WORK TO COMPLETE | Please report how many lines below contain "entry", writing nothing except the number.

DATA EXTRACTS |

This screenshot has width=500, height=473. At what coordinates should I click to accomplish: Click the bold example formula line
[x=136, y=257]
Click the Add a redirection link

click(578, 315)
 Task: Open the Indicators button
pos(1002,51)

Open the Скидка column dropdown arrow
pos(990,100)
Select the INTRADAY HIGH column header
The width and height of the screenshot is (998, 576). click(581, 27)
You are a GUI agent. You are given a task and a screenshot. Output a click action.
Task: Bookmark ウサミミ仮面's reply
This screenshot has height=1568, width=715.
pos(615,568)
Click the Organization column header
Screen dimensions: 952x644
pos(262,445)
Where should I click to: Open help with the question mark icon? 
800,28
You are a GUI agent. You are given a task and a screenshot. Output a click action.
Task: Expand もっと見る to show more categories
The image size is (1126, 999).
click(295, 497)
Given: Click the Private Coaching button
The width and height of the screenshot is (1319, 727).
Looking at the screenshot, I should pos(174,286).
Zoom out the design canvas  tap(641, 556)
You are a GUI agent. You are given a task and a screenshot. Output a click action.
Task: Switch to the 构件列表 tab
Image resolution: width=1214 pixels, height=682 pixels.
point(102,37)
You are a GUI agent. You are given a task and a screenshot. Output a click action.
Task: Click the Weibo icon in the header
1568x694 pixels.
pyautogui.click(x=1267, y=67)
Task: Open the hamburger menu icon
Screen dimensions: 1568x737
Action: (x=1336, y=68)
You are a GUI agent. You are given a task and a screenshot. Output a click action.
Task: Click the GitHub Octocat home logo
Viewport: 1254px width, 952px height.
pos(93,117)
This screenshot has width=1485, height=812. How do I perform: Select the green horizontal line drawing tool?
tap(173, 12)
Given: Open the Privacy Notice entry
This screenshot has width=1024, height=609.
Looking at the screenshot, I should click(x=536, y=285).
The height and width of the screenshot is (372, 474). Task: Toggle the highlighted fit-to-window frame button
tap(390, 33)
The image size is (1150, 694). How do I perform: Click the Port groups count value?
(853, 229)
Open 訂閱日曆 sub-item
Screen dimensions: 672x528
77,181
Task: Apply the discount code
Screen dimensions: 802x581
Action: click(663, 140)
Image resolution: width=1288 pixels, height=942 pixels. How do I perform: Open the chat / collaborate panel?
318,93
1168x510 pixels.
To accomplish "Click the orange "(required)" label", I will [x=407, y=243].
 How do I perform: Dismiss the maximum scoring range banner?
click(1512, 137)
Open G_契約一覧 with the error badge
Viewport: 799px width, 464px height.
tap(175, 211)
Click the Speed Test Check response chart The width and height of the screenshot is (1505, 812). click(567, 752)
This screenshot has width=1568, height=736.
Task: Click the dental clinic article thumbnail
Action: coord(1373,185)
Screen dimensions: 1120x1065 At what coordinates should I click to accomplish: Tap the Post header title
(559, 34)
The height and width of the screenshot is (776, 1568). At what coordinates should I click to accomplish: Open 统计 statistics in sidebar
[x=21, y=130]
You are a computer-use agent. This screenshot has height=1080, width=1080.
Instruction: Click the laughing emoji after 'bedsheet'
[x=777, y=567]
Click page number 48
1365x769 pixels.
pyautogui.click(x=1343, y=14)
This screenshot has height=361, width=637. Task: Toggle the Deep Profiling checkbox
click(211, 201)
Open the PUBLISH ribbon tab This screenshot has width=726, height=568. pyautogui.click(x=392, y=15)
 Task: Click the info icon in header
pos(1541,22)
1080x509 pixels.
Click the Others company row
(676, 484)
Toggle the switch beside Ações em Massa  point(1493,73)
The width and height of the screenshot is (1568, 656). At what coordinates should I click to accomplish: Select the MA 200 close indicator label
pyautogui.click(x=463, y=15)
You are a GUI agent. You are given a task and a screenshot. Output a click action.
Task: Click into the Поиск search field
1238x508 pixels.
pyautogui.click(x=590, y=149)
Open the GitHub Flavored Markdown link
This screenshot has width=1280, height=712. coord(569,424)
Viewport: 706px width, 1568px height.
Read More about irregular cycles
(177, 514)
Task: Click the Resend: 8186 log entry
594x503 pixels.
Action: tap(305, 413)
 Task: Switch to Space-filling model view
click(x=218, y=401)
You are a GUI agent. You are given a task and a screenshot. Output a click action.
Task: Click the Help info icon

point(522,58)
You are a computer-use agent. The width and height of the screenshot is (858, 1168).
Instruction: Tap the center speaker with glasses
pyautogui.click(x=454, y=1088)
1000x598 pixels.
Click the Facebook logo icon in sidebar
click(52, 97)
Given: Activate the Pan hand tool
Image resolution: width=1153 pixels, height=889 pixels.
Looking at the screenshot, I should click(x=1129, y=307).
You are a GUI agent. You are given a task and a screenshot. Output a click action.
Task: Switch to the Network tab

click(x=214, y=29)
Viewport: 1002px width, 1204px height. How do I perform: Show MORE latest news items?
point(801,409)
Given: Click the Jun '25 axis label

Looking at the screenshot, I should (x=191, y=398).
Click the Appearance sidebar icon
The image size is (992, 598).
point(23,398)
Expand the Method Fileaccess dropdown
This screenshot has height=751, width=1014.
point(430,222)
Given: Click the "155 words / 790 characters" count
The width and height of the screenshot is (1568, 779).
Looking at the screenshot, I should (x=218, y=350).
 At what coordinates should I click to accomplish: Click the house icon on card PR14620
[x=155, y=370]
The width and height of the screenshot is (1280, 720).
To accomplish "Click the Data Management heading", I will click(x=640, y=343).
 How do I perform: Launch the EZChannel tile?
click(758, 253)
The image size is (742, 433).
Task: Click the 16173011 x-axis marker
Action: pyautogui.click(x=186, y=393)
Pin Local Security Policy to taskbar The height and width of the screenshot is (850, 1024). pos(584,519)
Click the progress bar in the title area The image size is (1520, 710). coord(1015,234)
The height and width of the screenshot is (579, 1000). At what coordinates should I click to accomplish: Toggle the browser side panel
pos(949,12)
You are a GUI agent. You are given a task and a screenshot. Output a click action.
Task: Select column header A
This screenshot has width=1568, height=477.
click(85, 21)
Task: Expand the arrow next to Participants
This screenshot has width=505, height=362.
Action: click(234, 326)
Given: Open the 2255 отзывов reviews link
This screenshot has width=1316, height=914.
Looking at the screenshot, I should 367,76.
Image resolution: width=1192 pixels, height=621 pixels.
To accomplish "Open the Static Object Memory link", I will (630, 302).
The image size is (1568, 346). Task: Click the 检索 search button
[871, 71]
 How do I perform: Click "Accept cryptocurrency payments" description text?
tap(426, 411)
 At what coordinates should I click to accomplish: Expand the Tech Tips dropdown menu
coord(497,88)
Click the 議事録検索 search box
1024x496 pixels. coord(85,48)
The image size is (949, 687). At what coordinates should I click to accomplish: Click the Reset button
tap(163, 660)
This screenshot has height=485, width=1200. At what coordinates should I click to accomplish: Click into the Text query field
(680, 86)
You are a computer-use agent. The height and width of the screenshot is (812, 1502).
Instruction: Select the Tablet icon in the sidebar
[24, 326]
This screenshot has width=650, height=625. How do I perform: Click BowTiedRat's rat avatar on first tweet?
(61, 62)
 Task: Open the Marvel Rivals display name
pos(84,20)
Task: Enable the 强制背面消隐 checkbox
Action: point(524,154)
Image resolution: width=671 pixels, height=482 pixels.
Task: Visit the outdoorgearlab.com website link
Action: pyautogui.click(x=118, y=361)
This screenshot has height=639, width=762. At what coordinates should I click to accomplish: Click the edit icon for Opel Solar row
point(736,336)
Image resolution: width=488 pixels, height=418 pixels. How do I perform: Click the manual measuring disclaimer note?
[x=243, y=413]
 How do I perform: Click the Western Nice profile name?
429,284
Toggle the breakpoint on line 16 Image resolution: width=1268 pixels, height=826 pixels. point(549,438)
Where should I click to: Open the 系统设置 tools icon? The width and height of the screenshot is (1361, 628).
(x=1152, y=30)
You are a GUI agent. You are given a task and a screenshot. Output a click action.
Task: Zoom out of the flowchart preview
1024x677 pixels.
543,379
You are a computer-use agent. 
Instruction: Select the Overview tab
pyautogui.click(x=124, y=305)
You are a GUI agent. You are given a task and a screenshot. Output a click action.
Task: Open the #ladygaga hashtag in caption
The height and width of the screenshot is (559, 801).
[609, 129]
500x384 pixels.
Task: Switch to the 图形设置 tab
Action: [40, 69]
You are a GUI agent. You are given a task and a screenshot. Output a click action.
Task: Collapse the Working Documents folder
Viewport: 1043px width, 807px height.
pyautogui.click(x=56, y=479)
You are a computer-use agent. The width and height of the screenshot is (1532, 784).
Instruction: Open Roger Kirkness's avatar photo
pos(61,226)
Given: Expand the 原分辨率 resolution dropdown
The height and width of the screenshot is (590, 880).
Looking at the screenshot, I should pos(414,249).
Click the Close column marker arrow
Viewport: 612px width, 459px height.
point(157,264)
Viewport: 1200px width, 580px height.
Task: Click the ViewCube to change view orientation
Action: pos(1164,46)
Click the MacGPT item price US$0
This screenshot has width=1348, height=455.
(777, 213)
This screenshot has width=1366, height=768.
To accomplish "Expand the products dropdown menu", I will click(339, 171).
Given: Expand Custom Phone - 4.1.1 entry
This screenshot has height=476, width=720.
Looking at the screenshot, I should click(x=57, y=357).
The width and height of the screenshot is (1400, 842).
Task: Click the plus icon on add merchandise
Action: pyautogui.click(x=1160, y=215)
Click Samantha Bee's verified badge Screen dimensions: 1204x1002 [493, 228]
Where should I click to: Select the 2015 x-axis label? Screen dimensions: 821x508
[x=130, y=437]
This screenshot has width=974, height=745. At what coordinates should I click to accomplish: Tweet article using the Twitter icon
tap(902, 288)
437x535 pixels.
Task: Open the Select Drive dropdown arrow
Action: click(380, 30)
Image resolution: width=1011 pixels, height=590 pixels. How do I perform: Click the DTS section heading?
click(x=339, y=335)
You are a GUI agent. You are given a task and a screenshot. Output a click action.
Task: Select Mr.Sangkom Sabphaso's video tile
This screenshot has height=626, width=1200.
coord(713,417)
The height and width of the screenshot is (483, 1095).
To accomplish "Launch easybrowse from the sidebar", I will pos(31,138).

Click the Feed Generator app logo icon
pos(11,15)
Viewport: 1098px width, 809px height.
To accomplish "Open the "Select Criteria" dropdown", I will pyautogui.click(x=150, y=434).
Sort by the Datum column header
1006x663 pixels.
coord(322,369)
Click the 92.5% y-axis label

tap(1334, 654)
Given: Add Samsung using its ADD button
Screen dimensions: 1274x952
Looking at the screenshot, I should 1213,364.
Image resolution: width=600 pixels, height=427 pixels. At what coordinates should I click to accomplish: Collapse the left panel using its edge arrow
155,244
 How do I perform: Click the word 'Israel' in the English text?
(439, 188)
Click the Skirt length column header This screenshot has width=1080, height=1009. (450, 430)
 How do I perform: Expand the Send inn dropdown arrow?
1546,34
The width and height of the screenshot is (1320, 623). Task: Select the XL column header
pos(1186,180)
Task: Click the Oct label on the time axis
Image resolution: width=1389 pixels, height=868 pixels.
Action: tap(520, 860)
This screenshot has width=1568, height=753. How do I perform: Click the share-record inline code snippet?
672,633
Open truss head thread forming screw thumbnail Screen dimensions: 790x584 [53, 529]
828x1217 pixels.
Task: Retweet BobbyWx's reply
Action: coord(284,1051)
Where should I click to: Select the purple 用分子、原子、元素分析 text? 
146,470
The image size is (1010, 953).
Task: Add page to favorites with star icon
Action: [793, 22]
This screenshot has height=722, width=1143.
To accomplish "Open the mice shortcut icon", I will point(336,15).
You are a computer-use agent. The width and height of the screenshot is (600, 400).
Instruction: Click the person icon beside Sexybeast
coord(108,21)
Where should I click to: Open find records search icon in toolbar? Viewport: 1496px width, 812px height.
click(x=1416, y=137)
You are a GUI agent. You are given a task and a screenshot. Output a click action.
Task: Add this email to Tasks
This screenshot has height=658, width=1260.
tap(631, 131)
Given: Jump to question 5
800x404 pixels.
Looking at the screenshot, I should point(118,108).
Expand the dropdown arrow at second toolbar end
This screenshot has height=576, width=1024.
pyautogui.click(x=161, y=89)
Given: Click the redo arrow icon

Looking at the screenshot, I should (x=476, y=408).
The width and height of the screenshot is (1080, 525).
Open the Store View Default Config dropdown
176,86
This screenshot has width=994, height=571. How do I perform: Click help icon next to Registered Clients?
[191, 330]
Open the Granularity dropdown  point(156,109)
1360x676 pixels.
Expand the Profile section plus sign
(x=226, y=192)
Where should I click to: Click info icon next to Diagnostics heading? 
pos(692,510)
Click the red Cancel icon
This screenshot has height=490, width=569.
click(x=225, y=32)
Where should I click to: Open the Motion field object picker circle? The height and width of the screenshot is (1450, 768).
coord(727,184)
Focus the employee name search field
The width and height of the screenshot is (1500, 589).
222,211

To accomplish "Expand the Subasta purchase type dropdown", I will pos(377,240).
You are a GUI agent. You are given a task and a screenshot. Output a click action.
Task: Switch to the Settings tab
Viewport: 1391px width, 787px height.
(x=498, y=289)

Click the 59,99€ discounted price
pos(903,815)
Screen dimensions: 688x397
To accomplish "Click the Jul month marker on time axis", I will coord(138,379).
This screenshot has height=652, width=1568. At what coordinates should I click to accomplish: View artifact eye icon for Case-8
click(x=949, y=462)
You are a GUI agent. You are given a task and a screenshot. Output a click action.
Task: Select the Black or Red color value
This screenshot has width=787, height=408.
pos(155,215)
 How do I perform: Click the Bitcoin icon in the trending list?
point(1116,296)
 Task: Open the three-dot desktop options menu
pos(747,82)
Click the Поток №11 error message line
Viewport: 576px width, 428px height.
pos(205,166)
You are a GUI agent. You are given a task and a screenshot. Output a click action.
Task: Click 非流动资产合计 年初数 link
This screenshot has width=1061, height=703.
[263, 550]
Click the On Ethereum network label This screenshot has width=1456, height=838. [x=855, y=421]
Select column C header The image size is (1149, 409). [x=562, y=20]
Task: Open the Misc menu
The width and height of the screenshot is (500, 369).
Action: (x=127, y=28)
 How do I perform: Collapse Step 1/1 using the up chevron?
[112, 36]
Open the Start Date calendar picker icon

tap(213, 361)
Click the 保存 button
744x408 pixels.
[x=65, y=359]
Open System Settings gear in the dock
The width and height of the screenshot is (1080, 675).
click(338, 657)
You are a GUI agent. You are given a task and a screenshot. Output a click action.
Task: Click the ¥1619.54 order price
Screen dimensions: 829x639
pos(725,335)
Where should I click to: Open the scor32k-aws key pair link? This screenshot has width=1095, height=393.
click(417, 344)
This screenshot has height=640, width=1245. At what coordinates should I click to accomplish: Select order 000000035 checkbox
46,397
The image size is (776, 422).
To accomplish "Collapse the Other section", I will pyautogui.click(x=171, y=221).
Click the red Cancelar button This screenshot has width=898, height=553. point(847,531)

ANSWER TO THE EXERCISE | 3